>>>>

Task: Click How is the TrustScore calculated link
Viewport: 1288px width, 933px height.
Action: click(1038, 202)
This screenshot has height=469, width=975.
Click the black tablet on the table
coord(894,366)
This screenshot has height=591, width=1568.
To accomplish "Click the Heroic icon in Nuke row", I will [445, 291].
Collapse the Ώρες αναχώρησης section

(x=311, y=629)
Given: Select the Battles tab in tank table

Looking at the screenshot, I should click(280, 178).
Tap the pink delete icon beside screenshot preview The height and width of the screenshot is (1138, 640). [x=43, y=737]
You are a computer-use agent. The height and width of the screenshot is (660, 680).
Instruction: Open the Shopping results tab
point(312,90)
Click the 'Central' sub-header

<<<<

## Task brief
Search the records above for the word "This" and give the number of lines where it occurs, nothing else.

## Reply to the exercise
2